Only one stretch of the data below is wanted: the lines from the one with "This screenshot has width=1411, height=691." through the one with "Click the size aspect ratio link icon", repeated exactly.

***** Extracted information *****

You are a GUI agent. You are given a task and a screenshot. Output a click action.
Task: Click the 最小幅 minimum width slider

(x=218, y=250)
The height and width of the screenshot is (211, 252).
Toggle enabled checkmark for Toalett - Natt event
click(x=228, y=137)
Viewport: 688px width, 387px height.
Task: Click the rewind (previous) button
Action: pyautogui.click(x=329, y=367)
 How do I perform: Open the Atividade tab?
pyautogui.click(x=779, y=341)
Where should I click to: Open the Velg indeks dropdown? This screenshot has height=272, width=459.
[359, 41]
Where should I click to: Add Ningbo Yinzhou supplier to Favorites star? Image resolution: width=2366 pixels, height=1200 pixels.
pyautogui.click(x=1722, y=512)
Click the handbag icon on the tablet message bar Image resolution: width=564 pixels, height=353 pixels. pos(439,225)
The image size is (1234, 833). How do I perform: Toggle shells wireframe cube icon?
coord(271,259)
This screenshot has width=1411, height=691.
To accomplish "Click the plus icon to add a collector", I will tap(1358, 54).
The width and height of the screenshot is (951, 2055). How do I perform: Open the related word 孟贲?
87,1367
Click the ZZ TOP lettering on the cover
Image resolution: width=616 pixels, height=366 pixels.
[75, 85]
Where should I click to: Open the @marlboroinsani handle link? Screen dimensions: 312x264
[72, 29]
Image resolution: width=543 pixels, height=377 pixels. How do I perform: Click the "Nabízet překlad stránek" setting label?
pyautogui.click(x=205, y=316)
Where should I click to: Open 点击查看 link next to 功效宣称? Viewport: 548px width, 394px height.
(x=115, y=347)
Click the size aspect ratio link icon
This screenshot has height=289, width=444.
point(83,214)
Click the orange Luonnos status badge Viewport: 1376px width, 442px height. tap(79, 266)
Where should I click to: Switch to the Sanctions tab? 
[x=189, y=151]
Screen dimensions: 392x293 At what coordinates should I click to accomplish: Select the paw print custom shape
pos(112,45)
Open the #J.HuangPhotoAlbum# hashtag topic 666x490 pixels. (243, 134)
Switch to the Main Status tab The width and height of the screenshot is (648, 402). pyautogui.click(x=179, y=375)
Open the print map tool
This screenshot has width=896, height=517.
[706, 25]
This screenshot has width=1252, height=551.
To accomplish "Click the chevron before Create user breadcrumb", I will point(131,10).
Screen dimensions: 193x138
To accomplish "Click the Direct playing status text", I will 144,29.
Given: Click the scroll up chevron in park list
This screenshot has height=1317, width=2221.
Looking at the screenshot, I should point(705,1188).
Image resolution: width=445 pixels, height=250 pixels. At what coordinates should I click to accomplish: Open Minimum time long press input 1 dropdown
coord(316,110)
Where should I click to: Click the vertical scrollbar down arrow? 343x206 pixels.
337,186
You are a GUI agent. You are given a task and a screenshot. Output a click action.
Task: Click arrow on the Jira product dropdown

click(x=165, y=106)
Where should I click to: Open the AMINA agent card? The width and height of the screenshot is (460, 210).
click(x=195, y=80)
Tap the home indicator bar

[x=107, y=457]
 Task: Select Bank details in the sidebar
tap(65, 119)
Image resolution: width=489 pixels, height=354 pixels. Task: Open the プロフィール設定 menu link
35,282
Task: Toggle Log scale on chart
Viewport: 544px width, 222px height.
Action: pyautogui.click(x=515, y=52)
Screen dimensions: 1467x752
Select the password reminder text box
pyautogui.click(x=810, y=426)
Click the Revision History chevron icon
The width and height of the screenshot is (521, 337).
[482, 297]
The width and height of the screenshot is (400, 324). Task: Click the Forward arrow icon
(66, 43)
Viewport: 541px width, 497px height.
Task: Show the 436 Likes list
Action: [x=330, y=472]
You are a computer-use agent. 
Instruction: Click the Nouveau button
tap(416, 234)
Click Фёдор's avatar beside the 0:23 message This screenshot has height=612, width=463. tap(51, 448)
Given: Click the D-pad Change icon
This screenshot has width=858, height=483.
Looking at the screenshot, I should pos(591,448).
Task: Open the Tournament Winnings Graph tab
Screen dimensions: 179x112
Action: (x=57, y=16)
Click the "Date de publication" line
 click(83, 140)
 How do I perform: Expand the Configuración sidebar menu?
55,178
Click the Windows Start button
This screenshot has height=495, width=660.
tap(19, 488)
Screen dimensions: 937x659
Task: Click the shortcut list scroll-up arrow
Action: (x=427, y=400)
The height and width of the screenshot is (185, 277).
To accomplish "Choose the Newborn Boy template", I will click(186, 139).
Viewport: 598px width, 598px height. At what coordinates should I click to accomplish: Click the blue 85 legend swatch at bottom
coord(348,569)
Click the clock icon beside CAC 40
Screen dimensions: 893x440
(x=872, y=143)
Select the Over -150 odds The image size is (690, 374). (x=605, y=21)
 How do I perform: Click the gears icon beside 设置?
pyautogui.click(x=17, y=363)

*****

_Exercise solution:_
This screenshot has width=1411, height=691.
To accomplish "Click the plus icon to add a collector", I will tap(1358, 54).
The width and height of the screenshot is (951, 2055). How do I perform: Open the related word 孟贲?
87,1367
Click the ZZ TOP lettering on the cover
Image resolution: width=616 pixels, height=366 pixels.
[75, 85]
Where should I click to: Open the @marlboroinsani handle link? Screen dimensions: 312x264
[72, 29]
Image resolution: width=543 pixels, height=377 pixels. How do I perform: Click the "Nabízet překlad stránek" setting label?
pyautogui.click(x=205, y=316)
Where should I click to: Open 点击查看 link next to 功效宣称? Viewport: 548px width, 394px height.
(x=115, y=347)
Click the size aspect ratio link icon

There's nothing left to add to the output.